Apps/WebApplicationReceipt/GenerationService: Difference between revisions

An attacker could capture a signing key and export it from the signing node.  They could make as many nodes as they like.

Countermeasure: The certification of the signing key would expire after a short number of days; from that point onward the attacker could not mint new receipts.  (XXX wait, that's not right, you could mint new receipts for the old time range, but they're still acceptable.)

An attacker could compromise a signing node and create as many receipts as they like.

Countermeasure: Infrasec will correlate the signing activity log with actual requests from the Marketplace.
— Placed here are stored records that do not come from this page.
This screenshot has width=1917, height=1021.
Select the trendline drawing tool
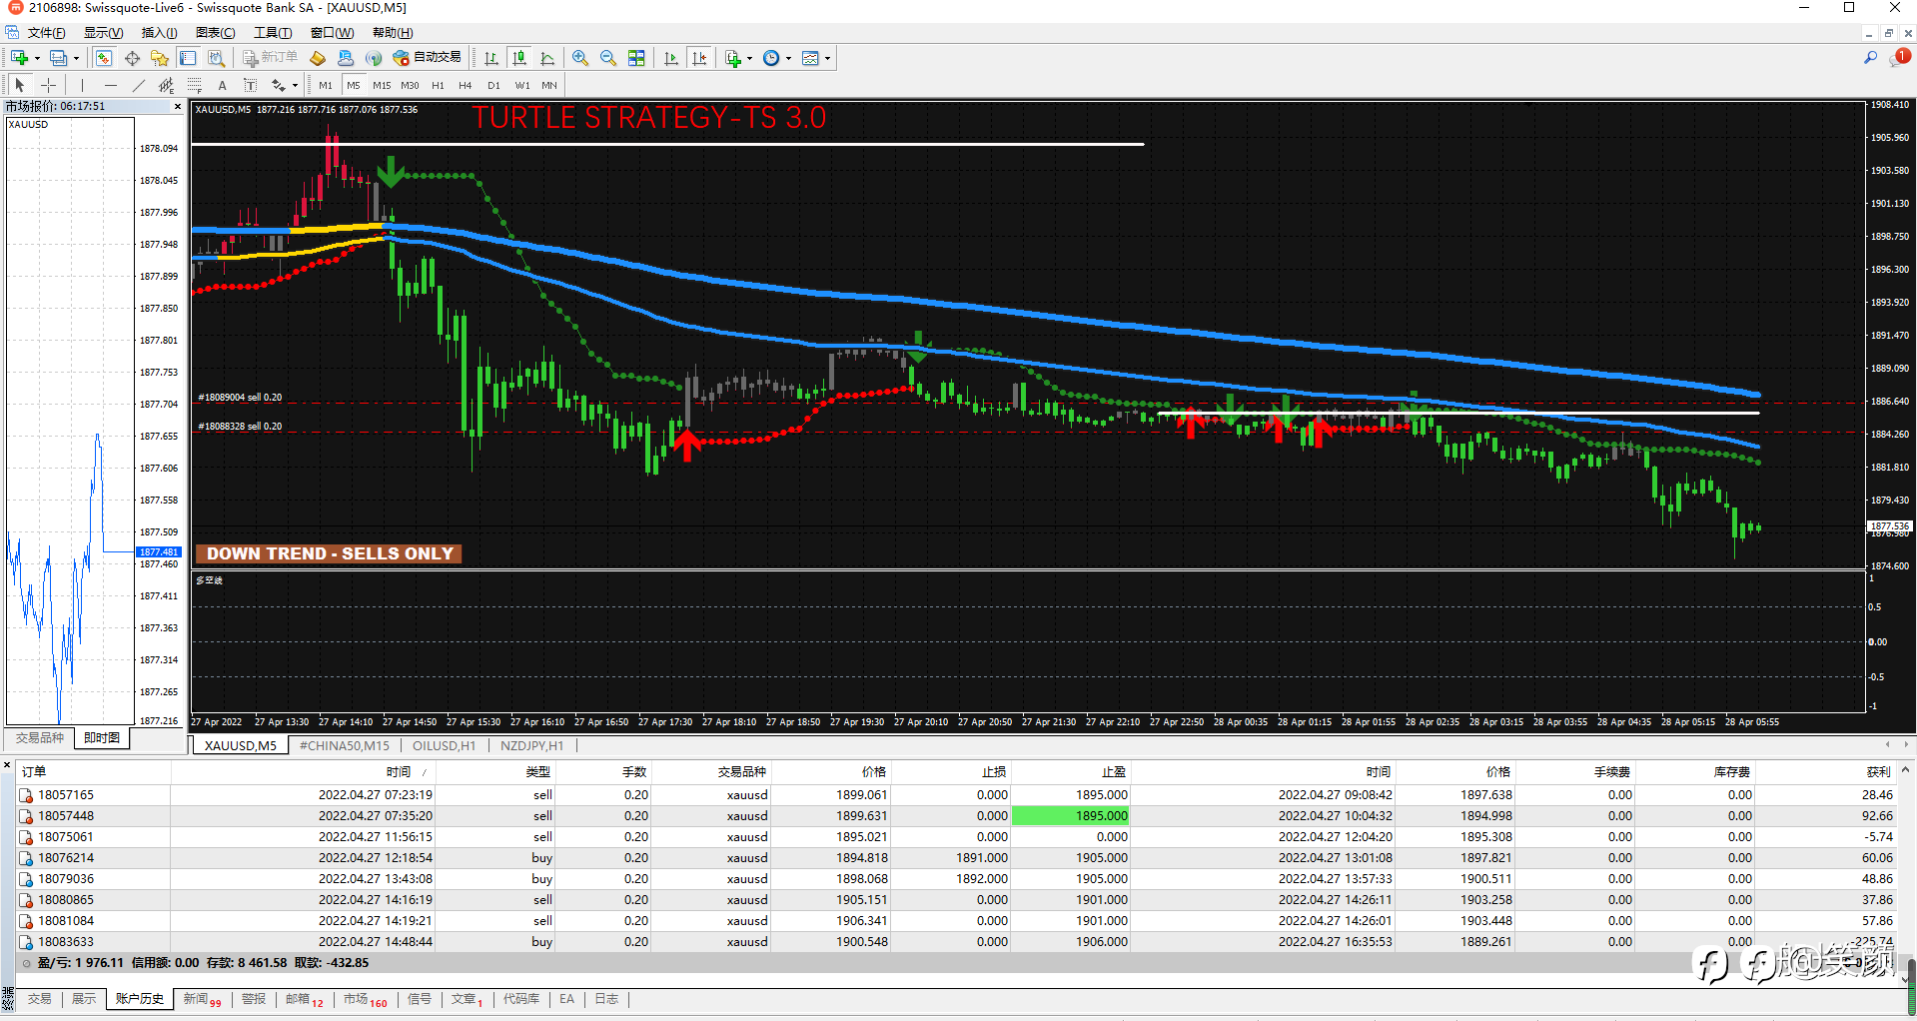point(138,85)
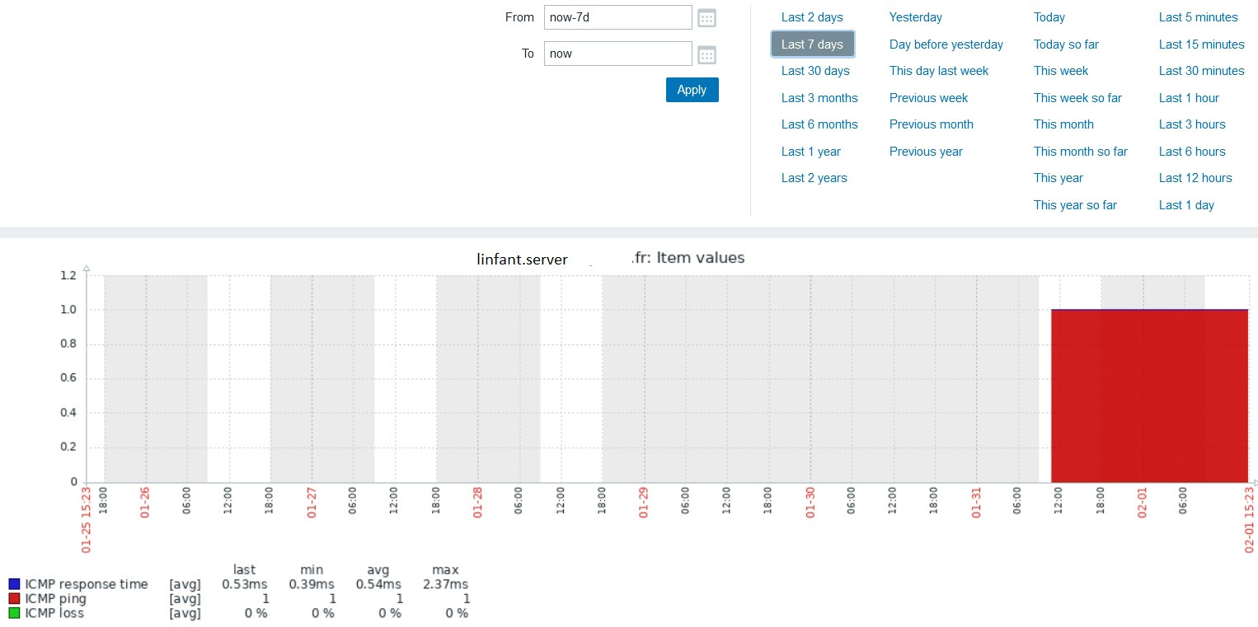
Task: Apply the selected time range
Action: (692, 90)
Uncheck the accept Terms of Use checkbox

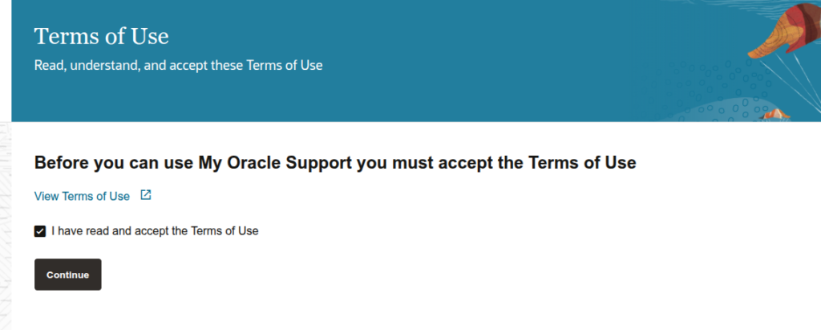coord(40,231)

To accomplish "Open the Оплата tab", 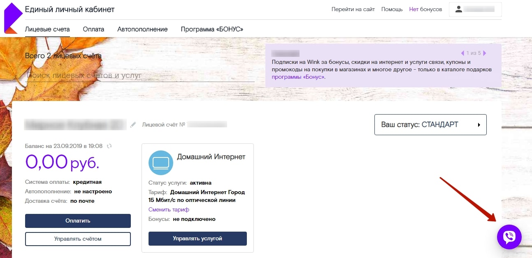I will tap(93, 29).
An attacker could create their own receipt, sign it with their own key, certify that key with their own private key, and attach that.

Countermeasure: The developer must verify that the chain is based on a public key that comes from the store the receipt claims to be from.

An attacker could compromise the public key distribution point of Marketplace, place their own key there, and produce their own receipts rooted in that key.

Or: Attacker could compromise the SSL chain leading to the public key distribution point and MITM their own key.

Countermeasure: Changes to the public key should be accompanied by out-of-band signaling from Marketplace; any other change is an attack.  Geographic tripwiring would be needed to catch the MITM.

An attacker could compromise k-of-n Mozilla employees, and export the private key.

An attacker could compromise the channel through which the public keys are relayed from the root trust nodes to the distribution point, and place their own public key in the list.